Kütüphane şık ve kullanışlı olarak dizayn edilmiş. Giriş ve bir asma kattan oluşuyor. Geniş ve ferah bir ortam. Ancak hafta içi öğlen saati olmasına rağmen oturacak yer bulmakta zorlandığımı itiraf etmeliyim. Keşke biraz daha büyük tasarlanabilseymiş. 

Farklı içerikten farklı türlerden birçok kitap bulunuyor kütüphanede. Aradığım kitapları bulmakta zorlanmıyorum. Bir kütüphanede olması gereken tüm özellikleri içeriyor.
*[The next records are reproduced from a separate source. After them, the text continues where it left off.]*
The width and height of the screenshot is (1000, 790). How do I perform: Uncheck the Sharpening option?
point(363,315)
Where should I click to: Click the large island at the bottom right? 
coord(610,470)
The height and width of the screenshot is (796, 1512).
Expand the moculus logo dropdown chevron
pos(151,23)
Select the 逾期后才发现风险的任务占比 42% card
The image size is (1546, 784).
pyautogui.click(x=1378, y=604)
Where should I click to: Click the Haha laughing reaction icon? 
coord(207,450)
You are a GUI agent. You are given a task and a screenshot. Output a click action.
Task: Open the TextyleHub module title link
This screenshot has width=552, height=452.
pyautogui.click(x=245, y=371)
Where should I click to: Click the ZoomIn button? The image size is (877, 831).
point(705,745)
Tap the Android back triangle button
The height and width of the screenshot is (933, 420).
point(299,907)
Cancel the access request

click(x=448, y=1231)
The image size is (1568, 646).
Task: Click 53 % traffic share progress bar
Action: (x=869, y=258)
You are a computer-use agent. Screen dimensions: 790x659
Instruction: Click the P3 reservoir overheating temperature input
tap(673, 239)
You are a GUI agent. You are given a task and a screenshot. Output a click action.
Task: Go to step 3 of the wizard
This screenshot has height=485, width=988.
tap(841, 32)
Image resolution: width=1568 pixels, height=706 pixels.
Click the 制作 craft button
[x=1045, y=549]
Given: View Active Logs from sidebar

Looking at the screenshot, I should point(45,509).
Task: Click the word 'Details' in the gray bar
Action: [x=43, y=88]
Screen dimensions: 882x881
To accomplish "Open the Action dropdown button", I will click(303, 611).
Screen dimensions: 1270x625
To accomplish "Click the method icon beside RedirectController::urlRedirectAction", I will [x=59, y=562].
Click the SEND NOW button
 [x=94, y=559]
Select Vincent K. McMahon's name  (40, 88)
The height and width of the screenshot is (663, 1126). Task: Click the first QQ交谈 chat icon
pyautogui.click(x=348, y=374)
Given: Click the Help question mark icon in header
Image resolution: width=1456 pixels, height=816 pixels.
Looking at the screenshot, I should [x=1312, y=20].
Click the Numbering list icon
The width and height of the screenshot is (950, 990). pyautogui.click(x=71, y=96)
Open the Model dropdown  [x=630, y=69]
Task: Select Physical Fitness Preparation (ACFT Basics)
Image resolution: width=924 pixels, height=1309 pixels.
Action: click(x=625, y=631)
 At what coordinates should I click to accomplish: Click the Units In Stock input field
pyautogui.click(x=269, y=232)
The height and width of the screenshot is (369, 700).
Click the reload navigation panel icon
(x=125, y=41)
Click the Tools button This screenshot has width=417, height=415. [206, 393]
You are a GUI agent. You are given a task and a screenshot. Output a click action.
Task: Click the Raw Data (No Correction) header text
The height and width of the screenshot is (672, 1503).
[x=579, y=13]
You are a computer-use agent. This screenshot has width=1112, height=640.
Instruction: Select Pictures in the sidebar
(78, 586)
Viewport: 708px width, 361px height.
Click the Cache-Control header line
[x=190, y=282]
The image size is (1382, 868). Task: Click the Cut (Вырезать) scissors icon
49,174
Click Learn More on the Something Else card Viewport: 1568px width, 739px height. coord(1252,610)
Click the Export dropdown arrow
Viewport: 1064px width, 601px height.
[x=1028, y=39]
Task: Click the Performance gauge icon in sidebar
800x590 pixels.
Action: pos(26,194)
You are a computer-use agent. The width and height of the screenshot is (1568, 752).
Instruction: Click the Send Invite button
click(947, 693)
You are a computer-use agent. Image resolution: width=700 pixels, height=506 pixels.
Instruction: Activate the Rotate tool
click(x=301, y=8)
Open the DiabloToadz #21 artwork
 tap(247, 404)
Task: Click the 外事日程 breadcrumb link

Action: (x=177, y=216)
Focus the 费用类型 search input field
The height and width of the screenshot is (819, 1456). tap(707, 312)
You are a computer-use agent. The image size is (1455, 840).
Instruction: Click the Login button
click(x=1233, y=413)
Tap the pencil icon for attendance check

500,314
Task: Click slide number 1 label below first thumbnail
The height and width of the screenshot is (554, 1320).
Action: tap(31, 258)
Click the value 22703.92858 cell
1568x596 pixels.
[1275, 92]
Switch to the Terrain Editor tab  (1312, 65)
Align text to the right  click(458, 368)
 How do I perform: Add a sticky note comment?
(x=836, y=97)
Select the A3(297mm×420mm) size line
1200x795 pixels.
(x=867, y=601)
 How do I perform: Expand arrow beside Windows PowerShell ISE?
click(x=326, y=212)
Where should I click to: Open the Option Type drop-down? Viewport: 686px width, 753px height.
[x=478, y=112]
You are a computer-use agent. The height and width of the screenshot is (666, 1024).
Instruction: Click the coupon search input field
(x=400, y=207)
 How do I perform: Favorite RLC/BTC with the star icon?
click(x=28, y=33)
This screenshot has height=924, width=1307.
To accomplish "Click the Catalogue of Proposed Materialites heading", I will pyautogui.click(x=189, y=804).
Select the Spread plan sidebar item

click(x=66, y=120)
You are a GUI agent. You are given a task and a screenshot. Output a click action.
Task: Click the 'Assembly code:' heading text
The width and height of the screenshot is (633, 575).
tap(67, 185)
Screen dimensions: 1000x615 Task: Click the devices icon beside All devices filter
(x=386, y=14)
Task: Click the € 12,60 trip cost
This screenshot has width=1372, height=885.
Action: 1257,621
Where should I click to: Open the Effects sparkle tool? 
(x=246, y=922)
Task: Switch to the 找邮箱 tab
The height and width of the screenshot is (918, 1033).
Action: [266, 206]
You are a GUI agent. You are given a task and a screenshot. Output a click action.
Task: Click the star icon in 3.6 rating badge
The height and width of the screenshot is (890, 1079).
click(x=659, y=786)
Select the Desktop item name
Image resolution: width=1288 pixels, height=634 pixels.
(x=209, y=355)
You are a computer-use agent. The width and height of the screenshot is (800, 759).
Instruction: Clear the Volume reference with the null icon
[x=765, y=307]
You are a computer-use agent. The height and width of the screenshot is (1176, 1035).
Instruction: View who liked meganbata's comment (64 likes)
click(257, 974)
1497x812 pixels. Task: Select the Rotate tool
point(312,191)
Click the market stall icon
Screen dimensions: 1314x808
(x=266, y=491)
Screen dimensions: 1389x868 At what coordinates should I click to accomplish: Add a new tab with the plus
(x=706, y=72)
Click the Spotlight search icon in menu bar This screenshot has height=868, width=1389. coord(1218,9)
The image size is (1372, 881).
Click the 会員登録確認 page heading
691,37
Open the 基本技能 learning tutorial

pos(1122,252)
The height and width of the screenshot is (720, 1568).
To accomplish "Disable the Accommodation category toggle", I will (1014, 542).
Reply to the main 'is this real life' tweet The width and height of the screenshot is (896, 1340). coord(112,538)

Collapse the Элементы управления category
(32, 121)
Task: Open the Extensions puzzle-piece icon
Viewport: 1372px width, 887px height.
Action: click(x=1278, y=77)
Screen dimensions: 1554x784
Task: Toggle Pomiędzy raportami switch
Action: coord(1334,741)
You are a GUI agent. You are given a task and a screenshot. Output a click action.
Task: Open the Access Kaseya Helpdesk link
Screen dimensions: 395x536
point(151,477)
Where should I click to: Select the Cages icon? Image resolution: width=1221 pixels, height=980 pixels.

Kitap okuma alanları ile grup olarak çalışma alanları bile ayrı ayrı düşünülmüş. 

Sadece öğrenciler değil her yaştan okurun burada vakit geçirdiğini görmek ülkemizde kitap okuma oranlarındaki karamsarlık açısından da sevindirici. 

Sonuç olarak bir ailenin tüm üyelerinin ihtiyaçları doğrultusunda keyifle vakit geçirebileceği bir yer burası. Hafta sonunda çocuklarıyla birlikte gidilecek tek aktivite alanı olarak AVM’yi gören aileler için Millet Kıraathaneleri çok değerli alternatifler. Umarım kıraathane veya başka bir isimle böyle mekânlar İstanbul’da çoğalır. Sırf şartlanmış ideolojik takıntılarla bu güzel mekanlara mesafeli duranları ise anlamak mümkün değil. Tartışılacaksa, hedefleri, yapılandırılması, eksikleri üzerinden eleştiri getirilse daha yerinde olmaz mı? Adlandırmalara mesafeliyiz peki, kitaplara da mı?